- Theatrical release poster
- Directed by: Wesley Ruggles
- Screenplay by: Claude Binyon Gene Fowler Howard J. Green Ben Hecht
- Produced by: Albert Lewis Adolph Zukor
- Starring: Jack Oakie Ben Bernie Dorothy Dell Alison Skipworth Roscoe Karns Arline Judge William Frawley
- Cinematography: Leo Tover
- Production company: Paramount Pictures
- Distributed by: Paramount Pictures
- Release date: June 29, 1934;
- Running time: 80 minutes
- Country: United States
- Language: English

= Shoot the Works (film) =

1934 film by Wesley Ruggles

Shoot the Works is a 1934 American pre-Code comedy film directed by Wesley Ruggles and written by Claude Binyon, Gene Fowler, Howard J. Green and Ben Hecht. It is based on the Gene Fowler and Harold Hecht 1932 play The Great Magoo (and not, despite the title, the 1931 musical revue Shoot the Works).
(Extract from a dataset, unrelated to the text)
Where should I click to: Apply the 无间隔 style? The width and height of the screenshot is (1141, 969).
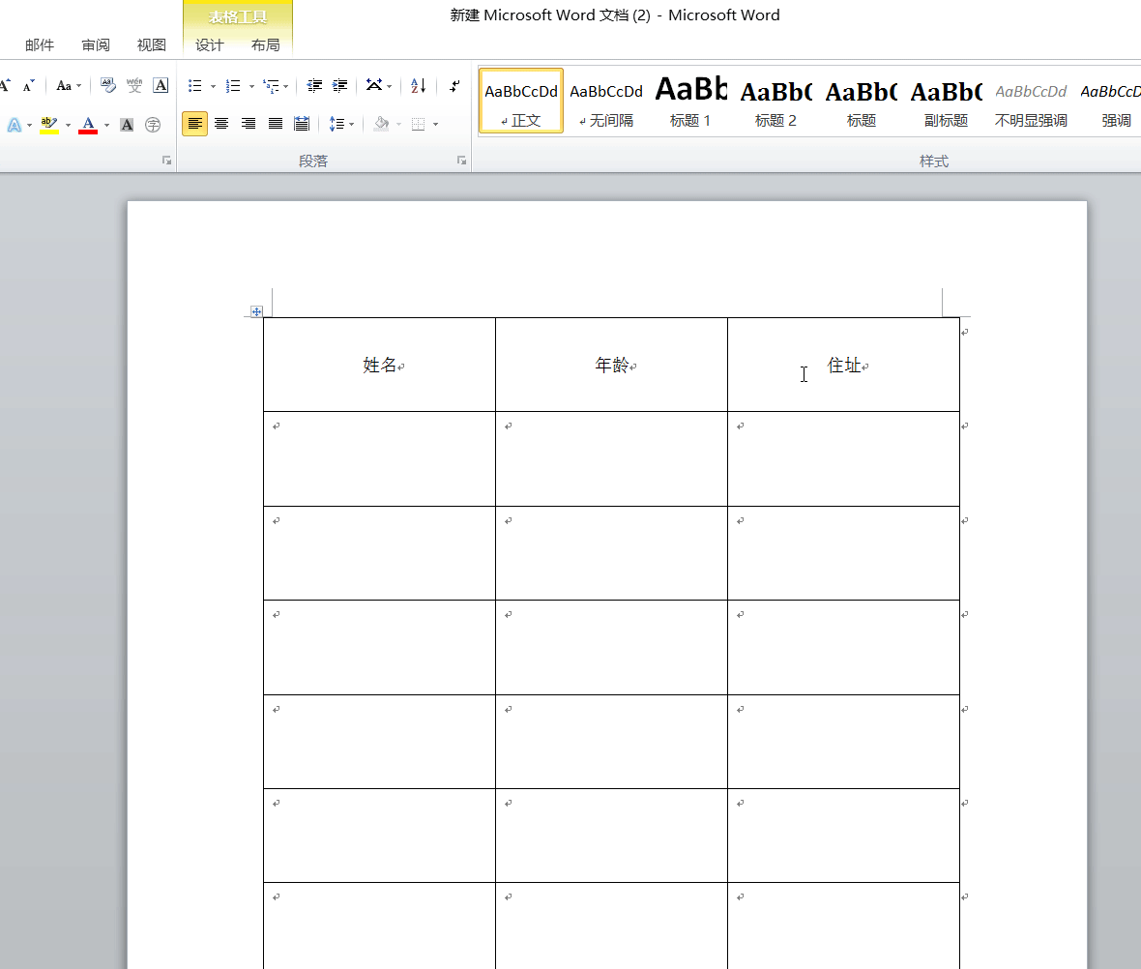606,102
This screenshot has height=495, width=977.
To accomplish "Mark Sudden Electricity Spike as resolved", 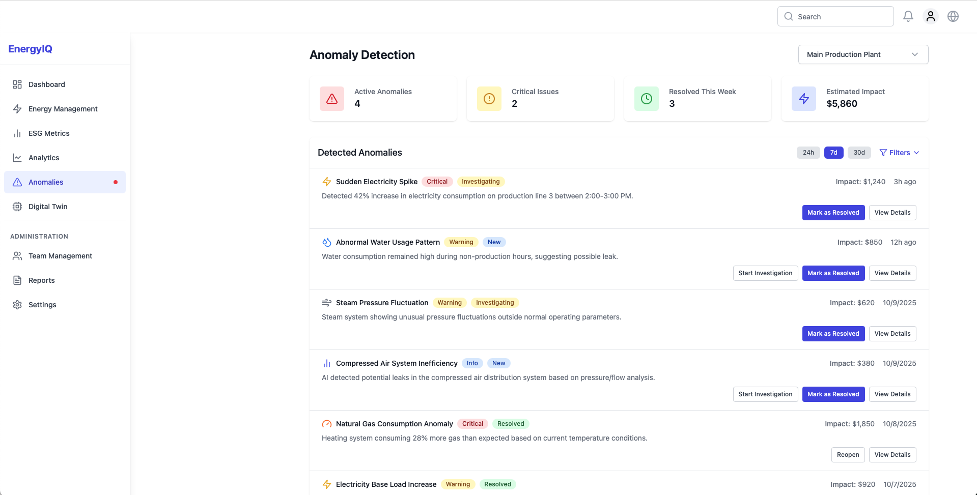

The film stars Jack Oakie, Ben Bernie, Dorothy Dell, Alison Skipworth, Roscoe Karns, Arline Judge and William Frawley. It was released on June 29, 1934, by Paramount Pictures, just before rigorous enforcement of the Hollywood Production Code that began on July 1, 1934.

The final film for Dorothy Dell and Lew Cody, both of whom were deceased by the time of the film's release.

==Cast==
- Jack Oakie as Nicky Nelson
- Ben Bernie as Joe Davis
- Dorothy Dell as Lily Raquel
- Alison Skipworth as The Countess
- Roscoe Karns as Sailor Burke
- Arline Judge as Jackie Donovan
- William Frawley as Larry Hale
- Lew Cody as Axel Hanratty
- Paul Cavanagh as Alvin Ritchie
- Monte Vandergrift as Man from Board of Health
- Jill Dennett as Wanda
- Lee Kohlmar as Professor Jonas
- Tony Merlo as Headwaiter
- Ben Taggart as Detective
- Charles McAvoy as Cop
- Fred Lawrence as Crooner

== Reception ==
In a contemporary review for The New York Times, critic Andre Sennwald called Shoot the Works "a remarkably dull show" and wrote a scathing review:"The Great Magoo" has now been scrubbed, rinsed and dried in the California sunshine with such heartiness that not only its stench but also its humor has been washed out. Flaying the production for its attention to dramatic hygiene is obviously not the most effective method of prodding the producers into the pastures now being staked out for them by the current film crusade. Their error resided, not in their well-intentioned efforts to perform a major operation upon a bawdy play, but their attempt to transfer the guttersnipe population of "The Great Magoo" to the screen in the first place. Lacking anything in its structure that might be mistaken for a thesis, the story depends for its lure upon a cynical contemplation of a gaudy and fly-blown crew of small-time show people. Staking its claims to recognition upon its success in escaping the usual beery sentimentalisms with which the drama regards her children, the work, in its film version, turns a back somersault into the emotional commonplaces which it originally sought to avoid.